I sent a message on March 9 to every American serviceman and woman all over the world informing them of my reaction to the situation at Walter Reed, describing the remedial actions being taken, and pledging to them that, “other than the wars themselves, I have no higher priority than taking care of our wounded warriors.”
The outpatient problem at Walter Reed was just the most visible of our shortcomings and failures in taking care of our wounded and their families. Because no one had expected a long war or so many wounded, no one had planned for or allocated the necessary resources in terms of caseworkers, established facilities on posts and bases to care for the wounded, fixed the bureaucratic abyss between the Departments of Defense and Veterans Affairs, and so much more. At my first cabinet meeting, the secretary of veterans affairs had introduced himself, and I offered him any and all assistance, knowing that his department had to have been pushed to the wall with all the seriously wounded veterans coming into its system as a result of two wars. I was staggered when he said his department was in good shape and had no problems. I’d been around long enough to know that when the head of a cabinet department says his organization has no problems, he is either lying or delusional. I knew the secretary wasn’t a liar. The scandal at Walter Reed was caused by a failure of leadership, but the awful outpatient conditions there were also a product of budget and personnel cuts, an unwillingness to invest money in a hospital complex that was slated for closure, and outsourcing to contractors. As I had foreshadowed to my staff, fixing the bureaucratic problems would prove a lot harder than getting adequate resources.

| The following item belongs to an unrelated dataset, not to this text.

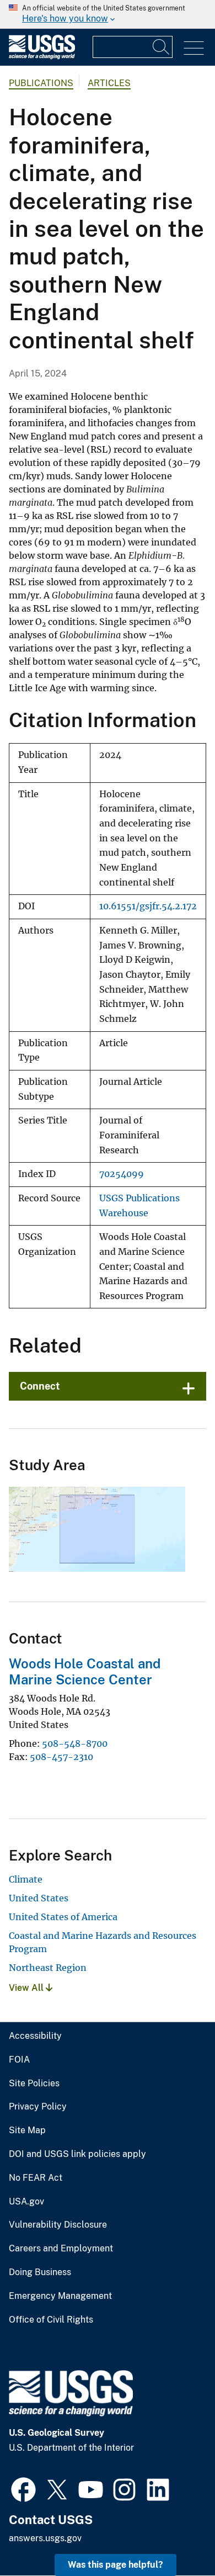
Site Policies (34, 2084)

I received a lot of praise in the media and in Congress for acting so decisively. But as usual, the reaction that meant the most to me came from a soldier. I received an e-mail, a few weeks after these events, from someone who had sat next to an Army medic on an airplane flight. The medic was quoted as saying that he and his buddies had been “amazed and hopeful with Gates when he jumped into the Walter Reed Hospital mess. With the first appointment of a new administrator [Kiley], it looked like more of the same. Gates firing the guy in under twenty-four hours meant a lot to them.” The medic “was so grateful for Gates’s efforts to straighten out the hospital mess. Gates gave him hope.”

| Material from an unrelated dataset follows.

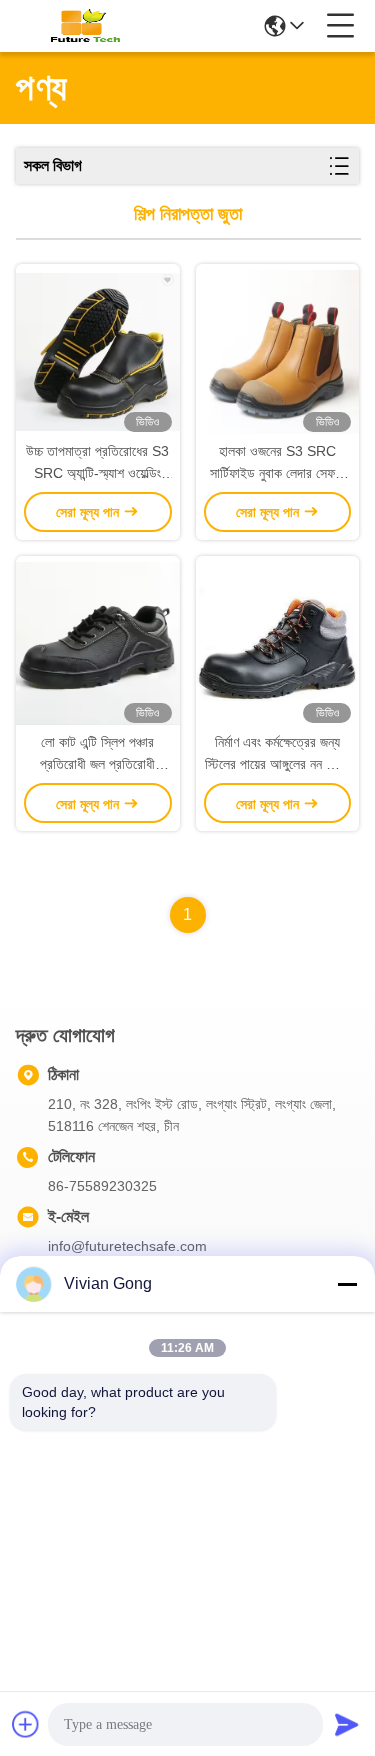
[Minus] (347, 1284)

I spent a lot of time and energy during my first months mending fences and making allies. I won praise for my calm, respectful approach to doing business and dealing with people—and for patching up relationships across Washington. But the Walter Reed scandal gave me an unanticipated opportunity to demonstrate early on that when it came to incompetence, negligence, or anything negatively affecting our men and women in uniform, I could and would be utterly ruthless. Such ruthlessness would be needed when, beginning in the spring of 2007, I resolved to make senior civilian and military leaders in the Pentagon lower their eyes from future potential wars and turn aside from day-to-day politics and bureaucratic routine to focus on the wars right in front of them, in Iraq and Afghanistan. Effectively waging war on our enemies on those battlefields would also require successfully waging war on the Pentagon itself.